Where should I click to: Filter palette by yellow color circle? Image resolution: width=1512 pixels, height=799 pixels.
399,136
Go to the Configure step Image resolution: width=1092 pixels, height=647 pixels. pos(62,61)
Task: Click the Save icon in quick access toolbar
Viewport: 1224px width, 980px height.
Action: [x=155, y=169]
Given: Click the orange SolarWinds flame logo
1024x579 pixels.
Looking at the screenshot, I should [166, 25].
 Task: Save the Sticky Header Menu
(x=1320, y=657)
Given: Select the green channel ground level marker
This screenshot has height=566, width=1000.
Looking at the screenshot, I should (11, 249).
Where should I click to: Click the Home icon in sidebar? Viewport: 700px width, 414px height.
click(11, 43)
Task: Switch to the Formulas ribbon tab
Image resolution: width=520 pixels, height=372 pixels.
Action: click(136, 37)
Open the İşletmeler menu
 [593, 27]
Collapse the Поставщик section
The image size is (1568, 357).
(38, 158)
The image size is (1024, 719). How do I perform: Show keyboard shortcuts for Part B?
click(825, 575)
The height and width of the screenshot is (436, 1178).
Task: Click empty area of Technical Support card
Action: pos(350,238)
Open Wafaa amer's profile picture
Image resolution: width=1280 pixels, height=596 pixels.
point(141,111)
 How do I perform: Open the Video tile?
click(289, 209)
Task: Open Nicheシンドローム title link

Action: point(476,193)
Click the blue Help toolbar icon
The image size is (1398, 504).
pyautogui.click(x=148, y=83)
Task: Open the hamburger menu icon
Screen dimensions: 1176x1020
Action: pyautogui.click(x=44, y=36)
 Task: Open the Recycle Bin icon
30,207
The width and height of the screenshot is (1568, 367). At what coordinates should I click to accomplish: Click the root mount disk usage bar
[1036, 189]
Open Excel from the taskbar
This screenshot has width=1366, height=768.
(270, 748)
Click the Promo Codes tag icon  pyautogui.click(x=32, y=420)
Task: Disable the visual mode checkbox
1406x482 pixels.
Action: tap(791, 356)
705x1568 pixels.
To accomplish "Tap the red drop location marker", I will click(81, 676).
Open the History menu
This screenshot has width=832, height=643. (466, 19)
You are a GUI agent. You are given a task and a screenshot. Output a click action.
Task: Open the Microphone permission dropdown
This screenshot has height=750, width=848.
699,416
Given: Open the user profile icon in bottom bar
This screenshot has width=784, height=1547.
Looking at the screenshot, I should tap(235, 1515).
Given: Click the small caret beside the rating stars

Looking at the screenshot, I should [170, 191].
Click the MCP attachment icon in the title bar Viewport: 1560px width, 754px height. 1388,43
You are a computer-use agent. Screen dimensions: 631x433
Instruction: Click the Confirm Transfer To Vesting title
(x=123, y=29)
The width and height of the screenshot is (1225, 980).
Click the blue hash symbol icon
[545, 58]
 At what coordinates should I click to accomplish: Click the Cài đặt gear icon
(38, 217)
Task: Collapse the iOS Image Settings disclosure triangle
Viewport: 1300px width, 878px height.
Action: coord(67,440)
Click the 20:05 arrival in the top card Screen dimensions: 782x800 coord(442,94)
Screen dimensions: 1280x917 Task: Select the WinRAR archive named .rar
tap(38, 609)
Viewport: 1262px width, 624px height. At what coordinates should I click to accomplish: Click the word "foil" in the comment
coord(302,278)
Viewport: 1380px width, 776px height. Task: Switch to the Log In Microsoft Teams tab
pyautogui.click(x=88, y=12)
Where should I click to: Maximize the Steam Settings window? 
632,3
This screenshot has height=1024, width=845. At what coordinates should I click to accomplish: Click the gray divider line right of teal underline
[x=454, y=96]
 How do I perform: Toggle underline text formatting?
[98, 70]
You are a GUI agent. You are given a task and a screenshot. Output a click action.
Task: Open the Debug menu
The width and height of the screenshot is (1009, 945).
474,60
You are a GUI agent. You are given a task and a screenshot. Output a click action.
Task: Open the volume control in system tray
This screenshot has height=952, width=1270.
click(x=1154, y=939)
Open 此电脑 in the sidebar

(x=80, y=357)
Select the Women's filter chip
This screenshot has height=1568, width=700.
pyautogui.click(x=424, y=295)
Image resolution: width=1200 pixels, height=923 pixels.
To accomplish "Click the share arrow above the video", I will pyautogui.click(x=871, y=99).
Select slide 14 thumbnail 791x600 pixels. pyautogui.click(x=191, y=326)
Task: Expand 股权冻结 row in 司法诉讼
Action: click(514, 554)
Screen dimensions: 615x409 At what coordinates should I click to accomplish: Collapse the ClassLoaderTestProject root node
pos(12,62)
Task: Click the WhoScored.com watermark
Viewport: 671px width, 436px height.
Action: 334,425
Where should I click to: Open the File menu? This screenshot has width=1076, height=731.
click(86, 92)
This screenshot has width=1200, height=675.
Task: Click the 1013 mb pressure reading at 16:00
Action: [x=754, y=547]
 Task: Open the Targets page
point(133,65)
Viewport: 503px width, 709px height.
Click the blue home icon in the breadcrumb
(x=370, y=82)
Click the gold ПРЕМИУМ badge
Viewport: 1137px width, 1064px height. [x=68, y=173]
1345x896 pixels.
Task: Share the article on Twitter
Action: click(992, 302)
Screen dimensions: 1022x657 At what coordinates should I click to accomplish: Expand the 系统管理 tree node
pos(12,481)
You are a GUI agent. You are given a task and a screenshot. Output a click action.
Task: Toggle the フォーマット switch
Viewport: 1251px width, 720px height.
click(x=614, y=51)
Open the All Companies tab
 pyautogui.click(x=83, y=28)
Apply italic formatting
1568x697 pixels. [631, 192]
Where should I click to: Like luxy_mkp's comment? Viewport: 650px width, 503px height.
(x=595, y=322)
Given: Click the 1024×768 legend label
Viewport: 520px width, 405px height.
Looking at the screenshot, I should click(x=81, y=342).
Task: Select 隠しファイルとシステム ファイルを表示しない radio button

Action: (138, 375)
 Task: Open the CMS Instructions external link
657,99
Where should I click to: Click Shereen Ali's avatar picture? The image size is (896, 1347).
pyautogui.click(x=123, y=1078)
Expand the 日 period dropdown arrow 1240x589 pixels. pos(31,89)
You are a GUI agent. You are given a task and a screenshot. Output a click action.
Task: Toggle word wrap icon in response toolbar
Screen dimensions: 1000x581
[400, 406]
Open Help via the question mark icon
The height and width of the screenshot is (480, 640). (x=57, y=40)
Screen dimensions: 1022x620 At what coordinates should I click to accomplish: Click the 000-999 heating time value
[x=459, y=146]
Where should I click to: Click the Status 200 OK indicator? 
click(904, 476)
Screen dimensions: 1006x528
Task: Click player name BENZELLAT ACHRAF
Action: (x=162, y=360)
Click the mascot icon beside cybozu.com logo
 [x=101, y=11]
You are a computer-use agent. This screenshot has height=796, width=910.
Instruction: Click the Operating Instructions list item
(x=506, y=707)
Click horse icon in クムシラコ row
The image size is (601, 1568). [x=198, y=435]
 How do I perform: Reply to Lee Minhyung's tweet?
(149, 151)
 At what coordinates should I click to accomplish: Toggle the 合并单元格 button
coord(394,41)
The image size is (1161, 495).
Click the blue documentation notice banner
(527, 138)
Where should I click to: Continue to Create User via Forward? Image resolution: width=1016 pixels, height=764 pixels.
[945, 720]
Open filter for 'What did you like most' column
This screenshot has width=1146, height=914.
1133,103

● ● ●

Among the records, find every line with the word "marker" and copy it.

* _RESPONSE TO THIS EXERCISE_:
Given: Select the green channel ground level marker
To accomplish "Tap the red drop location marker", I will click(81, 676).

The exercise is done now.